• _EXERCISE AIM_
If a line in the data below contains "agent", copy it.
--- DATA LISTING ---
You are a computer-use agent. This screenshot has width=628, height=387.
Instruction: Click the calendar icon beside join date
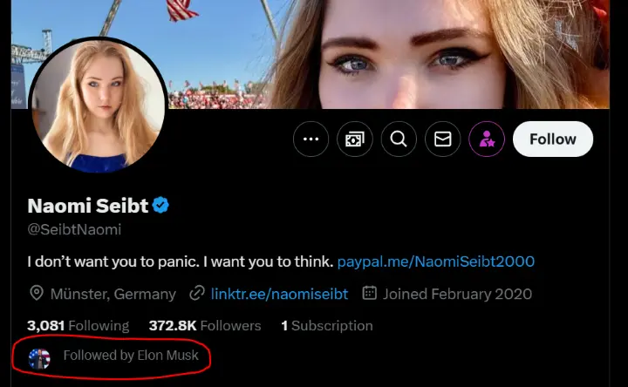[370, 294]
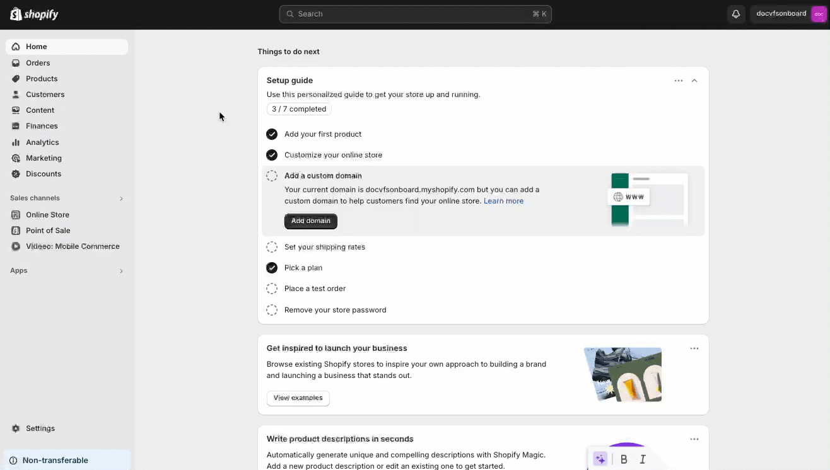This screenshot has height=470, width=830.
Task: Open notifications bell icon
Action: click(x=735, y=14)
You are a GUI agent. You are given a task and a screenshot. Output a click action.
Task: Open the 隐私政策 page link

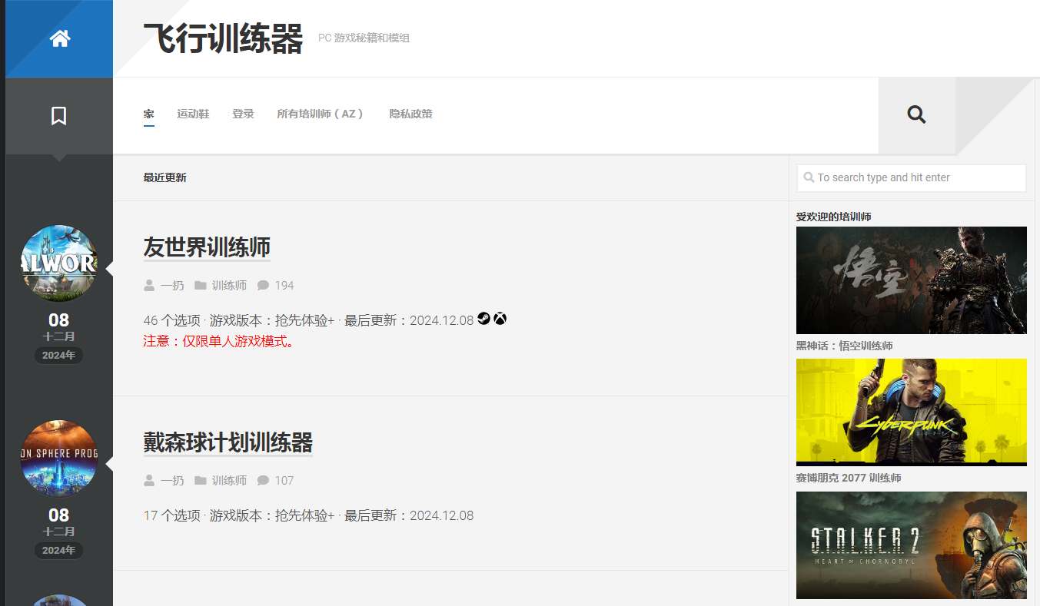point(410,114)
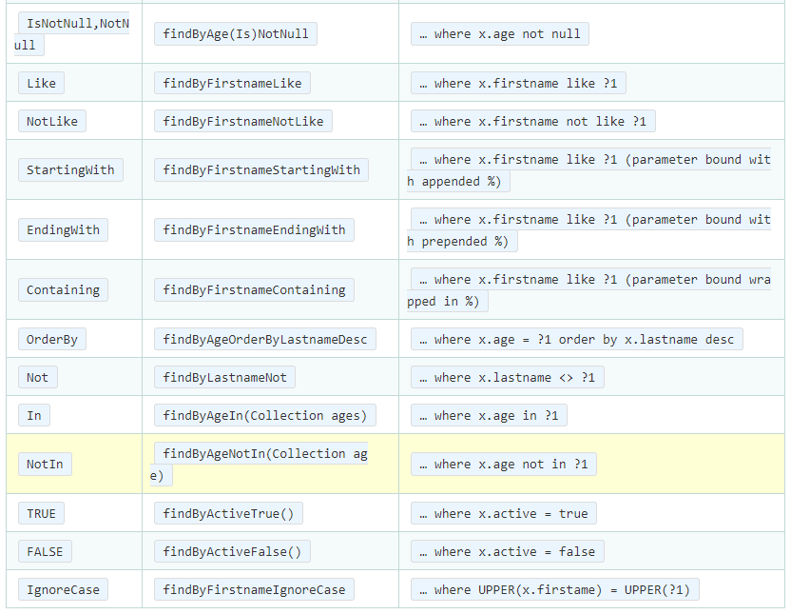Select the TRUE keyword cell
The width and height of the screenshot is (791, 614).
pos(41,513)
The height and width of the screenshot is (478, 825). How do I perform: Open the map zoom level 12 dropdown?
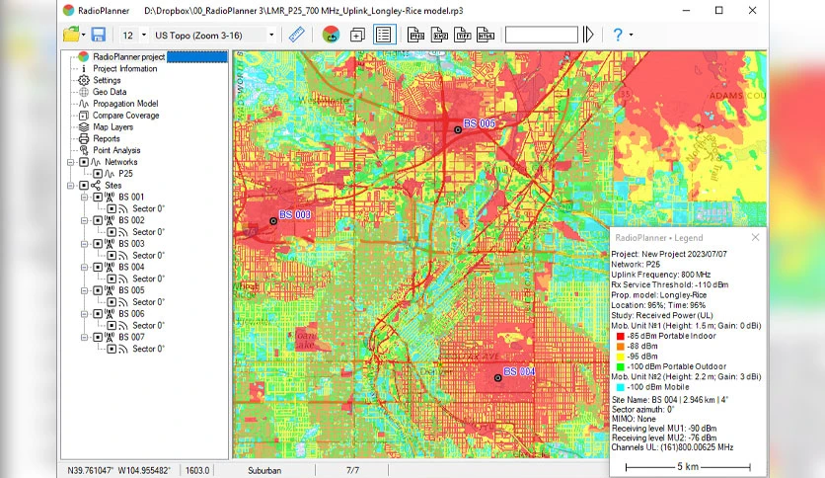[144, 36]
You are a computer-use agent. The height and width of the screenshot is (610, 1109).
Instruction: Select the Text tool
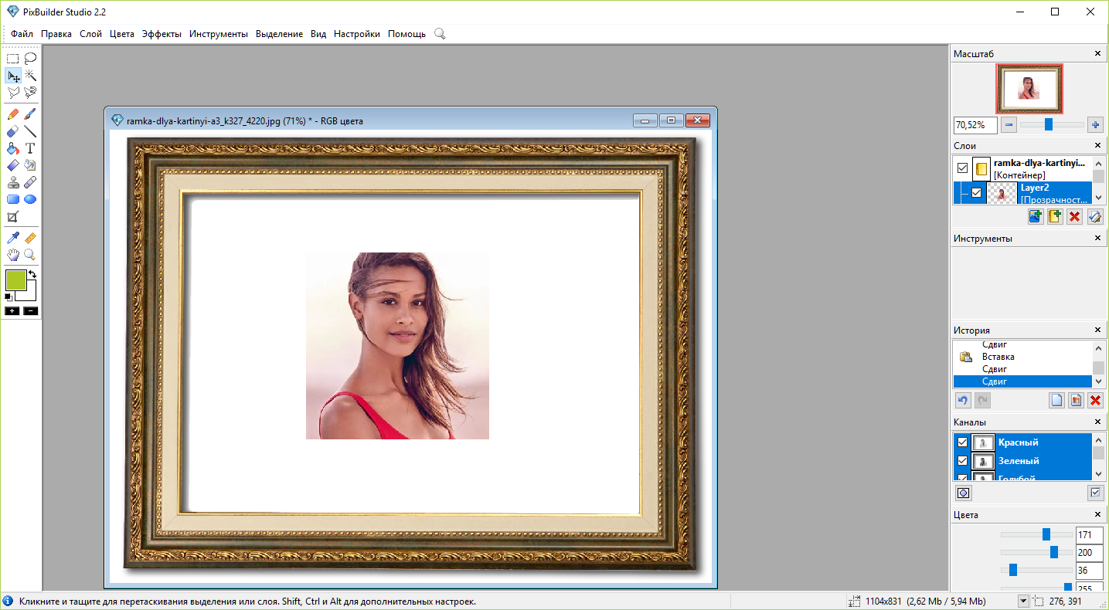(30, 148)
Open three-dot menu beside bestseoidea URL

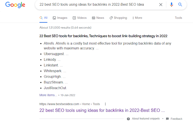(x=105, y=104)

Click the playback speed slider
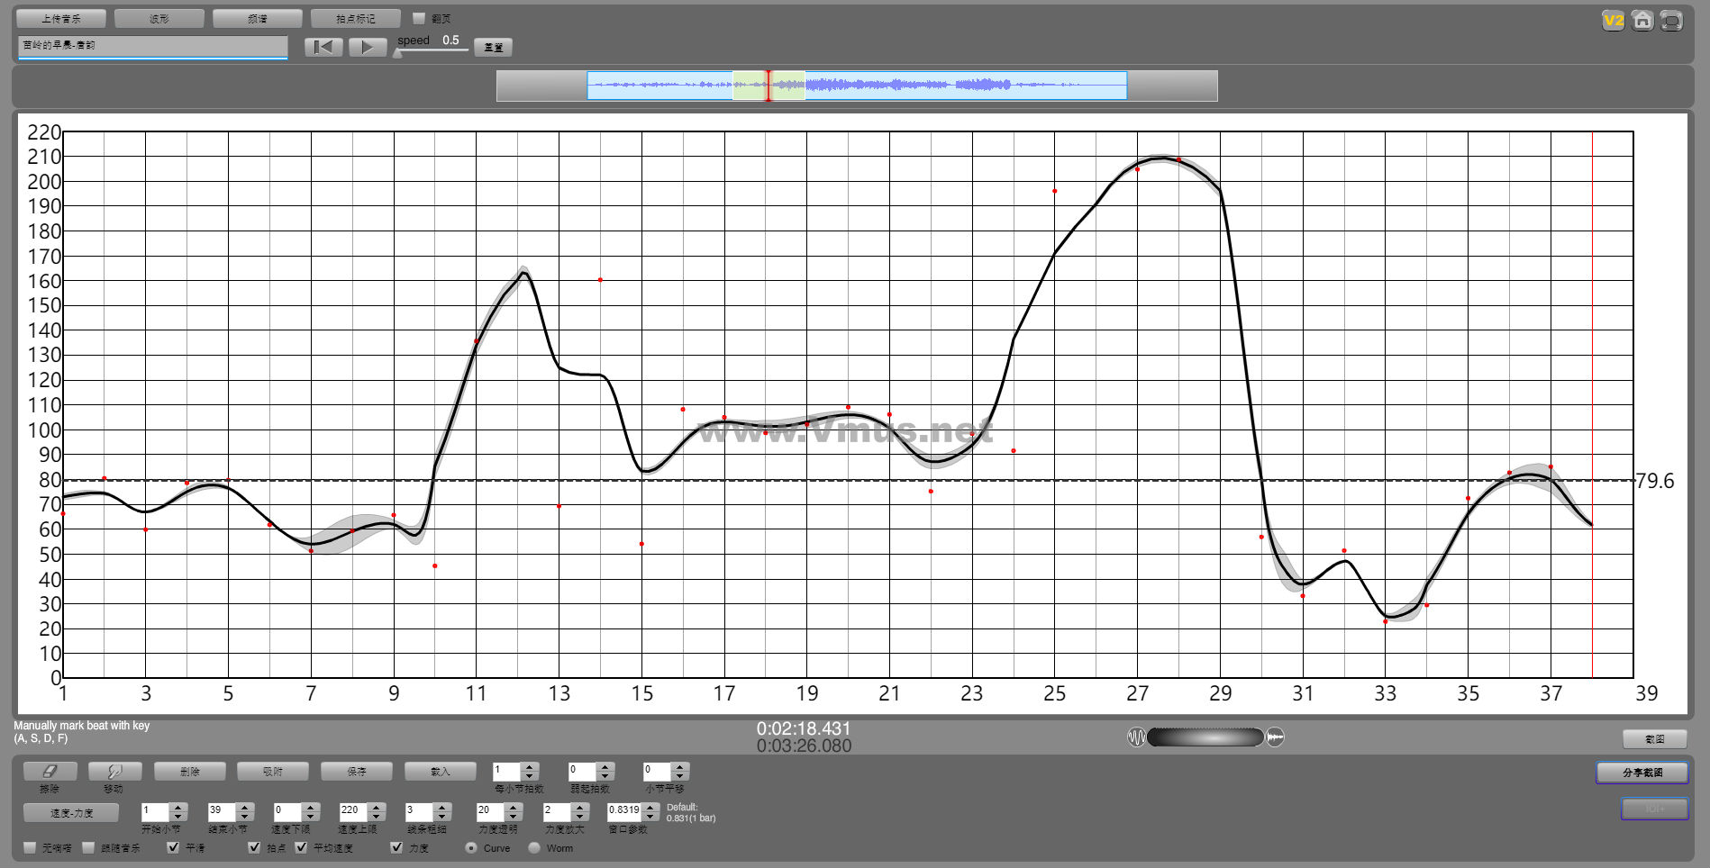(432, 50)
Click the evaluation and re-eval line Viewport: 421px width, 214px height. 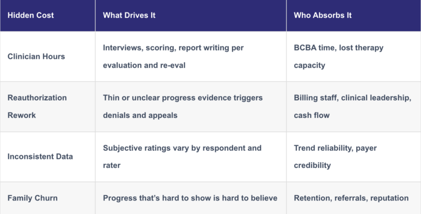coord(144,65)
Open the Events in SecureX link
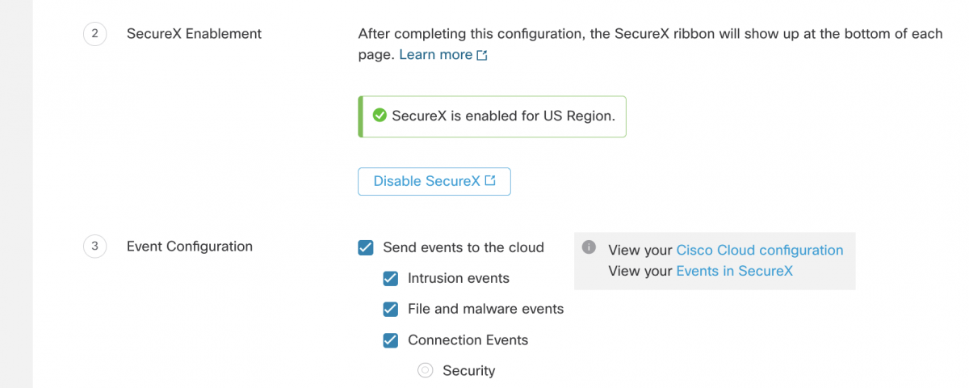The width and height of the screenshot is (969, 388). click(735, 271)
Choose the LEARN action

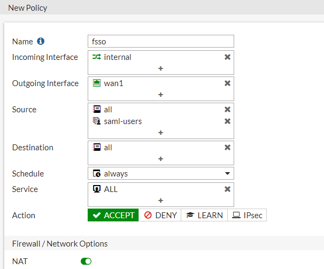pos(204,215)
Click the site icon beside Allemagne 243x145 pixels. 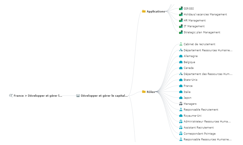[181, 56]
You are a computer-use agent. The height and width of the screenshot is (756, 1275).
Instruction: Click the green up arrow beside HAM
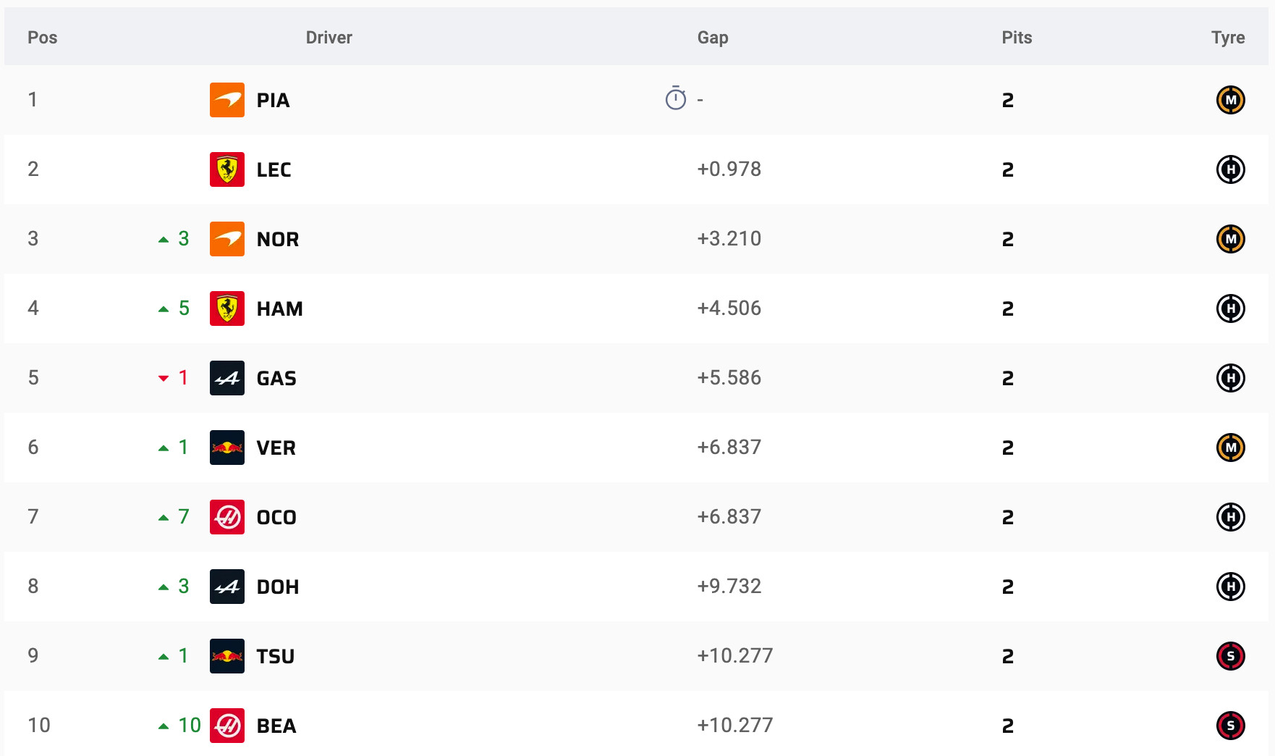(164, 309)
---
• _EXERCISE SOLUTION_
You are a computer-use agent. This screenshot has width=628, height=387.
You are a GUI agent. You are given a task and a screenshot. Output a click action.
You are a computer-use agent. The height and width of the screenshot is (610, 1109).
You are a computer-use agent. The height and width of the screenshot is (756, 1275).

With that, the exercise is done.